▶ [Exercício escrito]: Copie todos os registros a seguir linha por linha, sem alterar nada.
____ Amostras de dados
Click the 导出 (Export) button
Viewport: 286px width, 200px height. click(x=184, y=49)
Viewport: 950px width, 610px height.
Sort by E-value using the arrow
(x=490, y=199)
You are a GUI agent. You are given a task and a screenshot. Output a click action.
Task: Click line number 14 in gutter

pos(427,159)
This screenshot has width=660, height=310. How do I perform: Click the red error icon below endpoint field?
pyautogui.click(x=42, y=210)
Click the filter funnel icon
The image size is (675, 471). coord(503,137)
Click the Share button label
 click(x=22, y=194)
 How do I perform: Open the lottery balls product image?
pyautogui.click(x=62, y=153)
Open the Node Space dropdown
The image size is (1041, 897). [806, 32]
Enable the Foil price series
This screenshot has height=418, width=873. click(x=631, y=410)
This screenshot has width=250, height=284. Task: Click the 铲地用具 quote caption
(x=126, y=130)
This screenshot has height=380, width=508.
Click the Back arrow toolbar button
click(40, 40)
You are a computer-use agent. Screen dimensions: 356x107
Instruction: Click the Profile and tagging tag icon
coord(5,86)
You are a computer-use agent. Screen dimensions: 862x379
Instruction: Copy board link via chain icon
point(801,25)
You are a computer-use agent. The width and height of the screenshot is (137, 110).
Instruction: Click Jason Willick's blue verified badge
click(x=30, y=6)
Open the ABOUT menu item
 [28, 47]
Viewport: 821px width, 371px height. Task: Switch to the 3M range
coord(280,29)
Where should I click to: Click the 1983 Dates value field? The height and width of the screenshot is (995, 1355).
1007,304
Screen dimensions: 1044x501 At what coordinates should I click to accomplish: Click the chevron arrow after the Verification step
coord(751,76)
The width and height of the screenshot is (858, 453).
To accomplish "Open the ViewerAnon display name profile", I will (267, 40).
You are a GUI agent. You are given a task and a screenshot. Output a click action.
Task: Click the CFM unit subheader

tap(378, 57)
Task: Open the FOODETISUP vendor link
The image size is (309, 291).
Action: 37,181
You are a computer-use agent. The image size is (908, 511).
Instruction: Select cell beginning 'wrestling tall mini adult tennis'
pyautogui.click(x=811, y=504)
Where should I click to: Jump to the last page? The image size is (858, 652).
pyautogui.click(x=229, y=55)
________
▶ [Resultado final]:
Click the 导出 (Export) button
Viewport: 286px width, 200px height. click(x=184, y=49)
Viewport: 950px width, 610px height.
Sort by E-value using the arrow
(x=490, y=199)
You are a GUI agent. You are given a task and a screenshot. Output a click action.
Task: Click line number 14 in gutter

pos(427,159)
This screenshot has width=660, height=310. How do I perform: Click the red error icon below endpoint field?
pyautogui.click(x=42, y=210)
Click the filter funnel icon
The image size is (675, 471). coord(503,137)
Click the Share button label
 click(x=22, y=194)
 How do I perform: Open the lottery balls product image?
pyautogui.click(x=62, y=153)
Open the Node Space dropdown
The image size is (1041, 897). [806, 32]
Enable the Foil price series
This screenshot has height=418, width=873. click(x=631, y=410)
This screenshot has width=250, height=284. Task: Click the 铲地用具 quote caption
(x=126, y=130)
This screenshot has height=380, width=508.
Click the Back arrow toolbar button
click(40, 40)
You are a computer-use agent. Screen dimensions: 356x107
Instruction: Click the Profile and tagging tag icon
coord(5,86)
You are a computer-use agent. Screen dimensions: 862x379
Instruction: Copy board link via chain icon
point(801,25)
You are a computer-use agent. The width and height of the screenshot is (137, 110).
Instruction: Click Jason Willick's blue verified badge
click(x=30, y=6)
Open the ABOUT menu item
 [28, 47]
Viewport: 821px width, 371px height. Task: Switch to the 3M range
coord(280,29)
Where should I click to: Click the 1983 Dates value field? The height and width of the screenshot is (995, 1355).
1007,304
Screen dimensions: 1044x501 At what coordinates should I click to accomplish: Click the chevron arrow after the Verification step
coord(751,76)
The width and height of the screenshot is (858, 453).
To accomplish "Open the ViewerAnon display name profile", I will (267, 40).
You are a GUI agent. You are given a task and a screenshot. Output a click action.
Task: Click the CFM unit subheader

tap(378, 57)
Task: Open the FOODETISUP vendor link
The image size is (309, 291).
Action: 37,181
You are a computer-use agent. The image size is (908, 511).
Instruction: Select cell beginning 'wrestling tall mini adult tennis'
pyautogui.click(x=811, y=504)
Where should I click to: Jump to the last page? The image size is (858, 652).
pyautogui.click(x=229, y=55)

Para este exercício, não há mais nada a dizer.